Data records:
---------------

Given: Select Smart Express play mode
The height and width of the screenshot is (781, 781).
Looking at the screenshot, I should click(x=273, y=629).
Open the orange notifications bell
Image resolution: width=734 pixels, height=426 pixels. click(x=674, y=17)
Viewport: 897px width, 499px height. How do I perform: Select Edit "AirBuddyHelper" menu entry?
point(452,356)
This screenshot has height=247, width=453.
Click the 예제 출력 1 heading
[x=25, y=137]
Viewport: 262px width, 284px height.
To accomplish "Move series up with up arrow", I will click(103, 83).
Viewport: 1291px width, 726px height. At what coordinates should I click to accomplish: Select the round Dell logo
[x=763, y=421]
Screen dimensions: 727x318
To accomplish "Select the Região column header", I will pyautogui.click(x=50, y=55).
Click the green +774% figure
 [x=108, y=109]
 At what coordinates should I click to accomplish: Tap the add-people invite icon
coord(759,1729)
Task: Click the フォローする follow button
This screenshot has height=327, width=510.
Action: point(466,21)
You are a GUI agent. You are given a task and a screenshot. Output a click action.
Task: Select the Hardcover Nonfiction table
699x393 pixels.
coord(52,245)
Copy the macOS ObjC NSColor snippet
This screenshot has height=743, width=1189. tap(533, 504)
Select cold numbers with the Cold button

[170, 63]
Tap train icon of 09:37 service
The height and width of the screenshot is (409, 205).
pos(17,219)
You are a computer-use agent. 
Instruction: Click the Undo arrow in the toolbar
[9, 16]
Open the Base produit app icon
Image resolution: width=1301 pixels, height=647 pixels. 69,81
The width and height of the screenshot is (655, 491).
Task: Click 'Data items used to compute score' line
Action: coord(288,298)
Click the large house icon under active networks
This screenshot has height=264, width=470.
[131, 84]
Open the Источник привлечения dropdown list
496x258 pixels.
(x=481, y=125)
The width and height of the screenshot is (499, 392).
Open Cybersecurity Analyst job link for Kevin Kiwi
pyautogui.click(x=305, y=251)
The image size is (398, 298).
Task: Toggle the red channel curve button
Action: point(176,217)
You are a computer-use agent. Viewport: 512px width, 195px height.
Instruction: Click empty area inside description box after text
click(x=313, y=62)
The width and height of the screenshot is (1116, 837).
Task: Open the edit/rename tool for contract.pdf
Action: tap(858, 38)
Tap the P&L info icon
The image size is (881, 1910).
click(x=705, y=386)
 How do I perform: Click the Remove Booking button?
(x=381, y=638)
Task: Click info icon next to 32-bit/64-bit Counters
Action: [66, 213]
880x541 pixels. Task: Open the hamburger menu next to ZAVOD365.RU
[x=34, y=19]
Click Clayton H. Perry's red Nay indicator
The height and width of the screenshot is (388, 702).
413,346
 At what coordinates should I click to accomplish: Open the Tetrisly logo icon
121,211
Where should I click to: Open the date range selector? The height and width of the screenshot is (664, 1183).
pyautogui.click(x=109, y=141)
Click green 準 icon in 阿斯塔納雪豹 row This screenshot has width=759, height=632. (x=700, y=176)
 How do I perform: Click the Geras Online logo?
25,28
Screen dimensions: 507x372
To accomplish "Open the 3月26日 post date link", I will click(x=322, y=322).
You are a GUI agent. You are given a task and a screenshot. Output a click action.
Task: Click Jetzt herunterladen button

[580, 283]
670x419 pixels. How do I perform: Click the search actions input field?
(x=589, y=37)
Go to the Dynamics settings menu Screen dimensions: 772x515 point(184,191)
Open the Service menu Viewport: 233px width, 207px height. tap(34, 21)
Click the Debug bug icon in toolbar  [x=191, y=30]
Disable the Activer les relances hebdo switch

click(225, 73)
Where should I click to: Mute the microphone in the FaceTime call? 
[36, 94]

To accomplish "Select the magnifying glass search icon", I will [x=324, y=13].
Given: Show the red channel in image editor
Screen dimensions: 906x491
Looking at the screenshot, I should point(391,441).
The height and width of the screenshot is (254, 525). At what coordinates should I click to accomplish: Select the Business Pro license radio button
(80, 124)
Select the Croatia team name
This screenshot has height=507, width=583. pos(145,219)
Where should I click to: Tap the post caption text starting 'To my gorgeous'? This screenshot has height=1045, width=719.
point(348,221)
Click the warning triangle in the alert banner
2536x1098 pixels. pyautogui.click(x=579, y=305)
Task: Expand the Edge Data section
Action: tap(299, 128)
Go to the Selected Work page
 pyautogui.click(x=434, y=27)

---------------

## THE REQUEST
Copy out the part of the data above that starts with the line containing "Viewport: 262px width, 284px height." and ends with the line containing "[x=763, y=421]", keeping every line exactly as it appears.

## THE COMPLETED TASK
Viewport: 262px width, 284px height.
To accomplish "Move series up with up arrow", I will click(103, 83).
Viewport: 1291px width, 726px height. At what coordinates should I click to accomplish: Select the round Dell logo
[x=763, y=421]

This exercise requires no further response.